Shah arrived in Kolkata on Saturday early morning on a two-day visit to take stock of BJP’s poll preparedness in the state ahead of the crucial 2021 assembly elections.
“I bow to this revered land of greats like Gurudev Tagore, Ishwar Chandra Vidyasagar and Syama Prasad Mookerjee," Shah said in a tweet upon his arrival. At around 10.30 am, he visited the ancestral house of Swami Vivekananda in Kolkata, and offered his prayers.
This is Shah's second visit to Swami Vivekananda's ancestral house at Simla street after 2019 before the Lok Sabha polls. This is also the BJP leader's second visit to Bengal in less than two weeks, signalling the weight the saffron party is putting on forming a government in the state.
“It’s a matter of privilege for me to offer my prayers to Swami Vivekananda at his ancestral house in Kolkata. This is the place which awakes one's consciousness. We all know how he explained the importance of Sanatan Dharma during a religious conference in America. Swami ji is our pride who worked to interlink spirituality with modernisation. He told us about 'Bharat Mata'. We all need to follow his footsteps for a better world,” he said, addressing the media.
Many felt that Shah’s visit to Vivekananda’s ancestral house and then his scheduled visit to Bolpur to connect with the land of Tagore is nothing but BJP’s well-crafted strategy to counter Mamata Banerjee’s ‘outsider’ accusation.
The consistent effort of Mamata Banerjee to keep her party’s ‘Bangaliana’ strategy against ‘outsider BJP’ didn’t go unnoticed among the central BJP leadership. They felt that in recent years she is trying to open a new front apart from non Bengali Hindu and Muslim vote share to polarize the Bengali vote and derail BJP’s game plan ahead of the upcoming elections.
Struggling with the ‘outsiders’ tag and faced with the task of polarising Hindu votes, Amit Shah in his previous visit on November 6 has left no stone unturned to project BJP as a better ‘Bangaliana’ face of Bengal.
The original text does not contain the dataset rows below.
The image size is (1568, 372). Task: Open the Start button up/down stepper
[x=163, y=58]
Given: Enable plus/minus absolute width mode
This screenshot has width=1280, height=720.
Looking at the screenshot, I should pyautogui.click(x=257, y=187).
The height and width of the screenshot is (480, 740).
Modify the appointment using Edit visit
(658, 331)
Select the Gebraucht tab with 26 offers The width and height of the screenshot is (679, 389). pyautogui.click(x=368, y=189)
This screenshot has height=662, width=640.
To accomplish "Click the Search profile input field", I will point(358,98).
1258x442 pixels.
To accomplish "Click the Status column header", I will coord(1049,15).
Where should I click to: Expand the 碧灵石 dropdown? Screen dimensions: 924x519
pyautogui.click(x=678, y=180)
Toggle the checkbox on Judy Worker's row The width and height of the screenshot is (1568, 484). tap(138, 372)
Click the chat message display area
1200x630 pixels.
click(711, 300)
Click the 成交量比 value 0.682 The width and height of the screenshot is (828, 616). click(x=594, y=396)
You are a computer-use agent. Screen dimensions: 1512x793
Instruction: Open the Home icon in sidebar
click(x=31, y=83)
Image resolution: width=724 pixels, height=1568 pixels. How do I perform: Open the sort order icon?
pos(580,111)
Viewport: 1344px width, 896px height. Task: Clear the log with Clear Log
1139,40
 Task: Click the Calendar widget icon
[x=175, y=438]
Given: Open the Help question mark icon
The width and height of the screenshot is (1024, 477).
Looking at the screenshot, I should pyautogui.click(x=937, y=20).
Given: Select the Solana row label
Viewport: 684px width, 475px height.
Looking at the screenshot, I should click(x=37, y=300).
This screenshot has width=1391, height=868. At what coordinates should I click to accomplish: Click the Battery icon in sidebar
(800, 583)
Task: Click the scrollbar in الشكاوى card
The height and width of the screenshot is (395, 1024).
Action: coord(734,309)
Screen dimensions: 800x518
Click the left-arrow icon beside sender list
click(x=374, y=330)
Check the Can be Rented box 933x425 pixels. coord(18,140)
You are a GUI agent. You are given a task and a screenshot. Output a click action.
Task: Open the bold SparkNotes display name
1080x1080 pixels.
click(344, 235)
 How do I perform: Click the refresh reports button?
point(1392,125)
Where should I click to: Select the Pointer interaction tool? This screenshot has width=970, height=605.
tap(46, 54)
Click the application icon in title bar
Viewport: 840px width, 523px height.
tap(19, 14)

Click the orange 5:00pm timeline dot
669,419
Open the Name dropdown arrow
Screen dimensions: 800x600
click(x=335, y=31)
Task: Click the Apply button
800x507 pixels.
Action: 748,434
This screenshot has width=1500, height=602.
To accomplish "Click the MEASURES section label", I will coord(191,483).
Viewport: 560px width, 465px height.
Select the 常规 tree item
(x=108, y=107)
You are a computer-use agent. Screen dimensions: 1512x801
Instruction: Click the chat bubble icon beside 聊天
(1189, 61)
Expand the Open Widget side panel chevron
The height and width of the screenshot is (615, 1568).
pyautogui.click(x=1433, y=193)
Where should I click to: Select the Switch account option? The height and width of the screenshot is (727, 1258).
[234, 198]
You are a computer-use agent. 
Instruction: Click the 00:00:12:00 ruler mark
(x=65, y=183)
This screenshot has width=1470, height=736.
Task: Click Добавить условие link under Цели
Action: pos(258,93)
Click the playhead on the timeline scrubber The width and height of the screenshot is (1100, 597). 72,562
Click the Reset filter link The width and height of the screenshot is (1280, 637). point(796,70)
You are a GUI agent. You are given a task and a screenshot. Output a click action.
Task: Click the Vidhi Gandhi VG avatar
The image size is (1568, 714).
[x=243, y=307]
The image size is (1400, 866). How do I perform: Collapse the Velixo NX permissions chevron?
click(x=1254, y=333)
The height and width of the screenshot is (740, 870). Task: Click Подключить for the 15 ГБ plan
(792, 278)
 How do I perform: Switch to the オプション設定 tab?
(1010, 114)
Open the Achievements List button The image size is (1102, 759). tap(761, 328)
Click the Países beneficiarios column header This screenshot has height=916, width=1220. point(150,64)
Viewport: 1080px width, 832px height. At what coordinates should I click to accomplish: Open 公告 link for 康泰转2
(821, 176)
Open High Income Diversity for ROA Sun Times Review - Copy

From meeting people of various communities, visiting temples, having lunch with commoners to meeting Indian classical vocalist Pandit Ajoy Chakrabarty, Shah’s carefully crafted previous trips to Bengal seem like nothing but a desperate attempt to rid the saffron camp off the ‘outsider’ tag.
On November 6, Shah visited Dakshineswar Kali Temple and after offering prayers, he briefly interacted with the media and said, “I came here many times before also and sought blessings of Ma Kali for Bengal and the entire country. West Bengal is the land of Chaitanya Mahaprabhu, Thakur Ramakrishna Paramahamsa, Swami Vivekananda, Sri Aurobindo. Bengal was the centre of spiritual and religious awakening in India but the tradition of West Bengal was hurt with the appeasement politics. I would like to request the great people of Bengal to fulfil their responsibilities in restoring the pride of the state which was the centre of spiritual and religious awakening in India.”